• RECORDS SUPPLIED:

>>>>>

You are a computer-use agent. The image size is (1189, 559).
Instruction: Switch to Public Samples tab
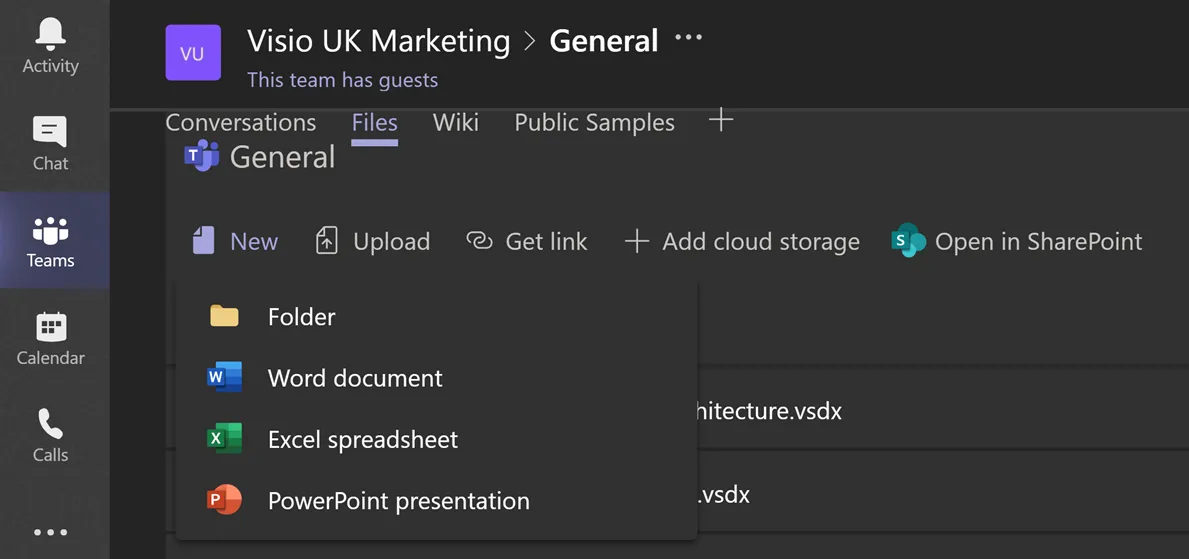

<<<<<
>>>>>

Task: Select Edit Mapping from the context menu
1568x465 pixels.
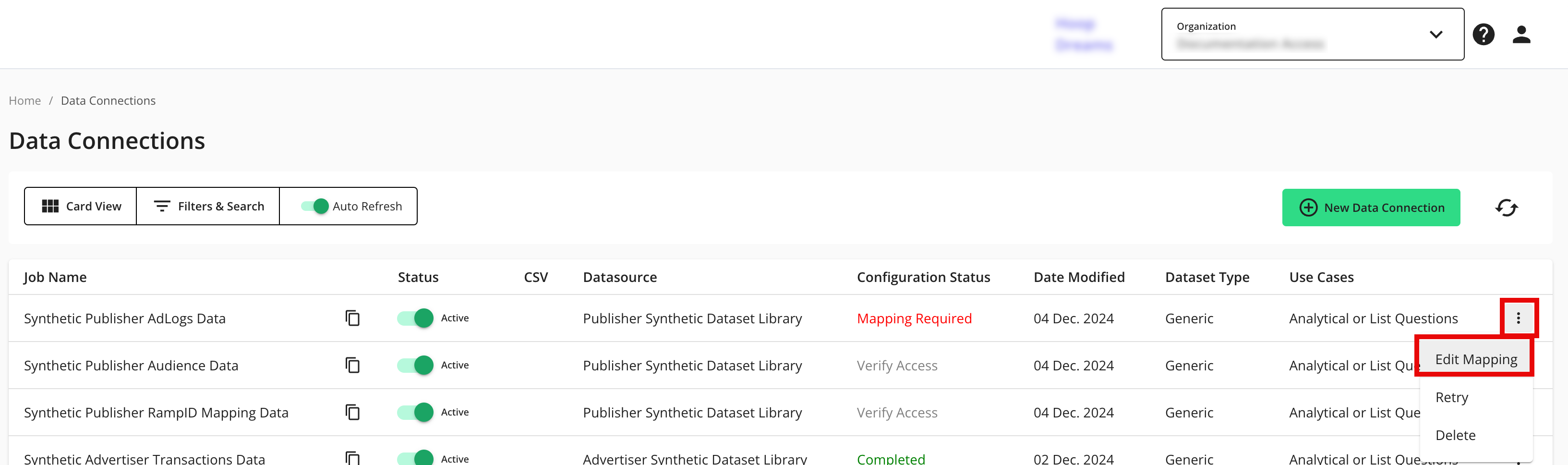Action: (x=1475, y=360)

<<<<<

• TASK GOAL: Reproduce exactly the lines above from the line with "You are a computer-use" to the line with "Instruction: Switch to Public Samples tab", including both, and add nothing.

• OUTPUT FOR THIS TASK:
You are a computer-use agent. The image size is (1189, 559).
Instruction: Switch to Public Samples tab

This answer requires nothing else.